Lancé en 2005 par Santa Monica Studio, God of War a révolutionné les jeux d’action avec son mélange parfait de combats brutaux, d’énigmes intelligentes et de mise en scène cinématographique. L’histoire de Kratos, spartiate transformé en demi-dieu vengeur suite à une trahison d’Arès, a captivé des millions de joueurs par sa violence cathartique et son exploitation créative de la mythologie grecque. Le système de combat avec les iconiques Lames du Chaos, permettant des exécutions spectaculaires et des combos dévastateurs, a défini un nouveau standard pour le genre « hack and slash ». Les séquences de QTE épiques contre des boss gigantesques comme l’Hydre ou le Minotaure restent gravées dans les mémoires des joueurs. La caméra semi-fixe mais fluide et l’absence totale de chargement (une prouesse technique pour l’époque) créaient une expérience immersive sans précédent. Bien que la franchise ait connu une renaissance spectaculaire avec le soft reboot de 2018 sur PS4, le jeu original mériterait un remake complet dans le style visuel nordique actuel, permettant aux nouveaux fans de découvrir les origines de Kratos tout en offrant aux vétérans l’occasion de revivre cette aventure fondatrice avec des graphismes et un gameplay modernisés.
Lancé en 2002 par Sucker Punch Productions, Sly Cooper and the Thievius Raccoonus a introduit un concept rafraîchissant dans l’univers des jeux de plateforme. Cette série suit les aventures de Sly, un raton laveur descendant d’une illustre lignée de voleurs, qui cherche à récupérer le livre ancestral de sa famille volé par le gang des Cinq Maléfiques. Le style visuel cel-shading inspiré des bandes dessinées et des films d’animation donnait au jeu une identité visuelle instantanément reconnaissable, avec des transitions entre les niveaux présentées comme des pages de comic book. Le gameplay combinait habilement plateforme précise, infiltration stratégique et combats au corps à corps. L’équipe de Sly, composée de Bentley la tortue génie de l’informatique et Murray l’hippopotame chauffard, offrait une dynamique de personnages attachante et des compétences complémentaires exploitées davantage dans les suites. Chaque mission était conçue comme un « casse » élaboré, avec phases de reconnaissance, planification et exécution, créant une expérience de « film de braquage » interactive. Un remake moderne pourrait exploiter les nouvelles technologies d’éclairage pour sublimer le style graphique signature, améliorer les mécaniques d’infiltration et développer davantage le monde semi-ouvert que cette franchise pionnière avait introduit avant même les grands open-worlds actuels.

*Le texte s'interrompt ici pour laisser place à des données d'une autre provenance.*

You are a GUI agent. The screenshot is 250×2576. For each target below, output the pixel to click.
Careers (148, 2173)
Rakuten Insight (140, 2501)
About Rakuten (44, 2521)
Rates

Sorti en 2001 par EA Sports BIG, SSX Tricky reste l’incarnation parfaite du fun arcade dans les jeux de sports extrêmes. Ce titre révolutionnaire a été le premier de la série à proposer un monde ouvert avec des pistes complètement délirantes défiant toutes les lois de la physique. Son système d’Uber Tricks, permettant de réaliser des figures totalement impossibles après avoir rempli sa jauge « TRICKY », révolutionnait le genre en privilégiant le spectacle sur le réalisme. Les 12 personnages hauts en couleur, tous doublés par des acteurs reconnus comme David Arquette, Macy Gray ou Oliver Platt, possédaient chacun leur rivalité, personnalité et moves signature. Les huit pistes thématiques, comme l’hallucinante Tokyo Megaplex avec ses manèges et néons ou l’Alaska et ses dangereux précipices, étaient truffées de raccourcis secrets et de boosters. La bande-son produite par Mix Master Mike des Beastie Boys, notamment le remix de « It’s Tricky » de Run-DMC qui se déclenchait lors des moments intenses, est devenue légendaire. Le système d’amitié/rivalité entre riders influençait même le gameplay, certains personnages tentant de vous faire chuter en pleine course. Un remake dans le style visuel coloré actuel, avec une physique de neige avancée et un système online compétitif, pourrait ramener le fun pur que les simulations sportives modernes ont progressivement abandonné.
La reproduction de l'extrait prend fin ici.